K.O.-Runde: DBV schlägt Düsseldorf und Köln

Das Viertelfinale gewann der DBV nach knapper Halbzeitführung gegen die ART Giants Düsseldorf 41 zu 31 (HZ: 23:22).

Am Sonntagmorgen stand das Halbfinale gegen die sehr gut bekannte BG Köln auf dem Programm.

Insbesondere Sebastian Machowski und Oliver Lenhardt fackelten schon ganz früh im Spiel ein wahres Dreier-Feuerwerk ab, sodass dem Gegner bereits nach wenigen Spielminuten die Lust am Spiel genommen wurde. Kompensiert haben die Kölner die entstandene Frustration mit sehr „beherztem“ Einsatz. Am Ende stand aber ein deutliches 40:23 für den DBV, nach einer Halbzeitführung von 28:9.

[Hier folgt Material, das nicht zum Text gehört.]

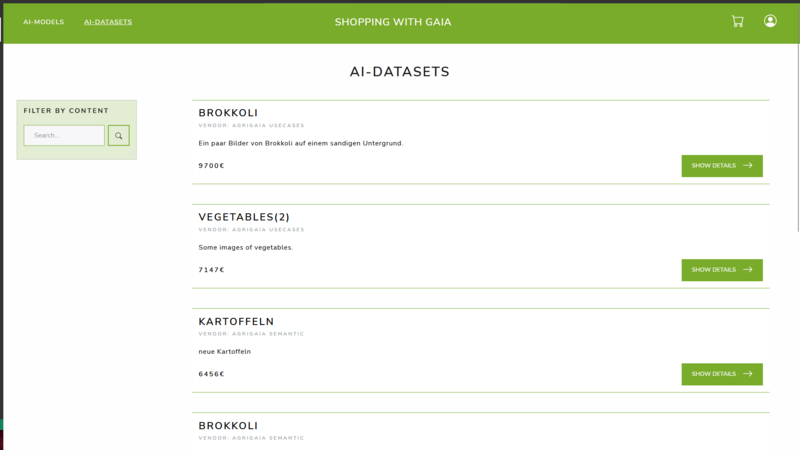Screen dimensions: 800x450
Task: Click arrow on Vegetables(2) Show Details
Action: coord(748,269)
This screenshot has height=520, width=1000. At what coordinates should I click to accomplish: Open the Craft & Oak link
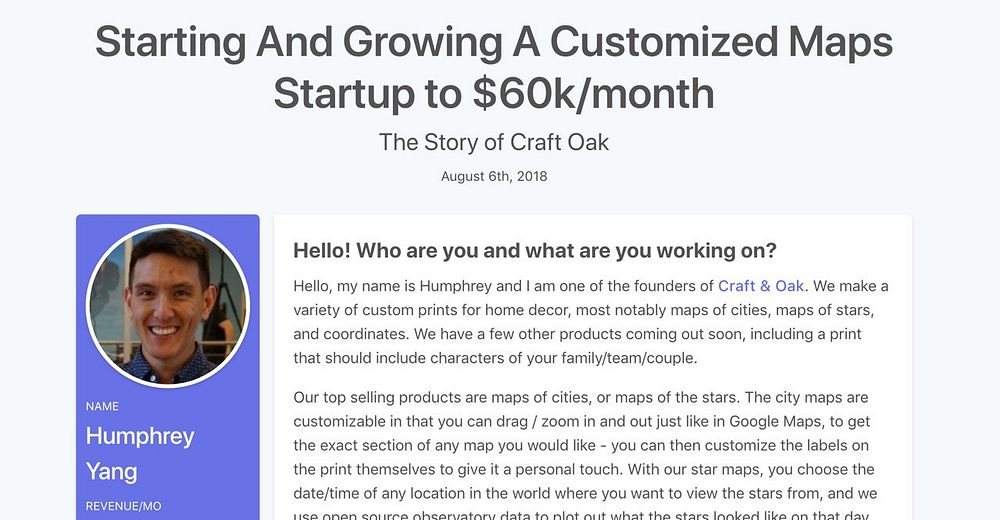761,286

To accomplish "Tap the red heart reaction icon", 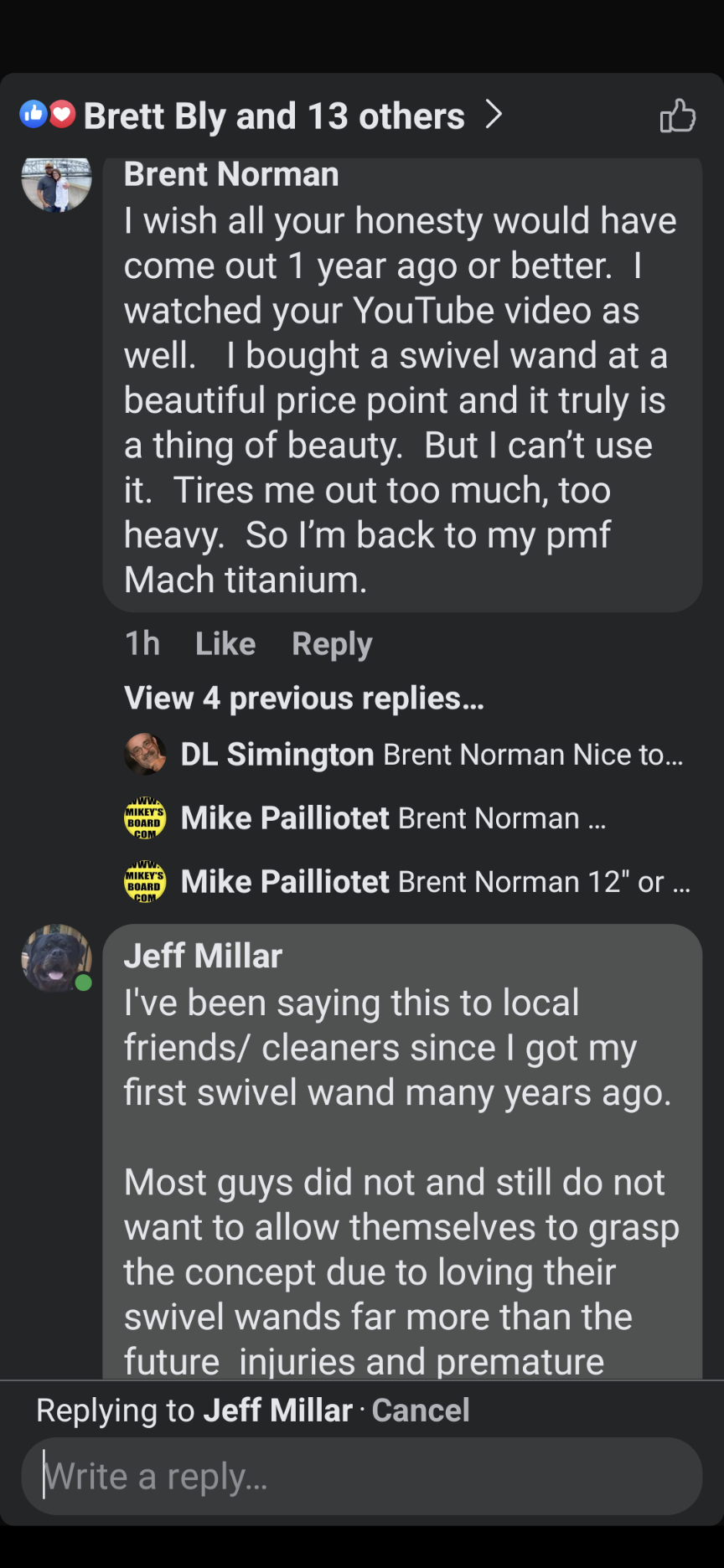I will [62, 114].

Im Finale gegen Rist Wedel

Das Finale, der „Kampf um Gold“, war der Klassiker-Showdown mit dem Dauerrivalen SC Rist Wedel. Große Bedeutung fiel der Dynamik unserer stets verlässlichen „Twin Towers“ Jens Kollat und Nils Collingro zu, letzterer allerdings arg geschwächt von einer nächtlichen Magenverstimmung. Wie erwartet, wurde das Spiel zu einem mit voller Energie und hoher basketballerischer Qualität geführten intensiven Schlagabtausch, bei dem der DBV schon im 1. Viertel einer zweistelligen Führung des Gegners hinterherlaufen musste.

Die sehr hitzige Partie – mit sehr strittigen Schiedsrichterentscheidungen auf beiden Seiten – entschied der SC Rist Wedel dank einer sehr disziplinierten Verteidigungs- und geschlossenen Teamleistung mit hoher Trefferquote mit 56:39 für sich. Sicherlich machte am Ende der niedrigere Altersdurchschnitt der Schleswig-Holsteiner schon einen Unterschied aus.

Der DBV Charlottenburg wird im nächsten Jahr wieder um den Titel kämpfen, da er sich als Vizemeister automatisch für die Ü45-Endrunde 2019 qualifiziert hat.

Bild: Spieler von links nach rechts:

Oliver Stamm (9), John Dronsella (7), Axel Bree (91), Sebastian Machowski (33), Nils Collingro (40), Laurens Lipperheide (55), Igor Rücker (14), Oliver Hundt (20), Jens Kollat (12), Oliver Lenhardt (6).

Weitere Infos, sowie Bildmaterial zu dieser wirklich gut organisierten Veranstaltung gibt es unter: Old Stars BBall – Deutsche Meisterschaft.

Vielen Dank nochmal an den TV Georgsmarienhütte für die sehr freundliche und geradezu professionelle Ausrichtung!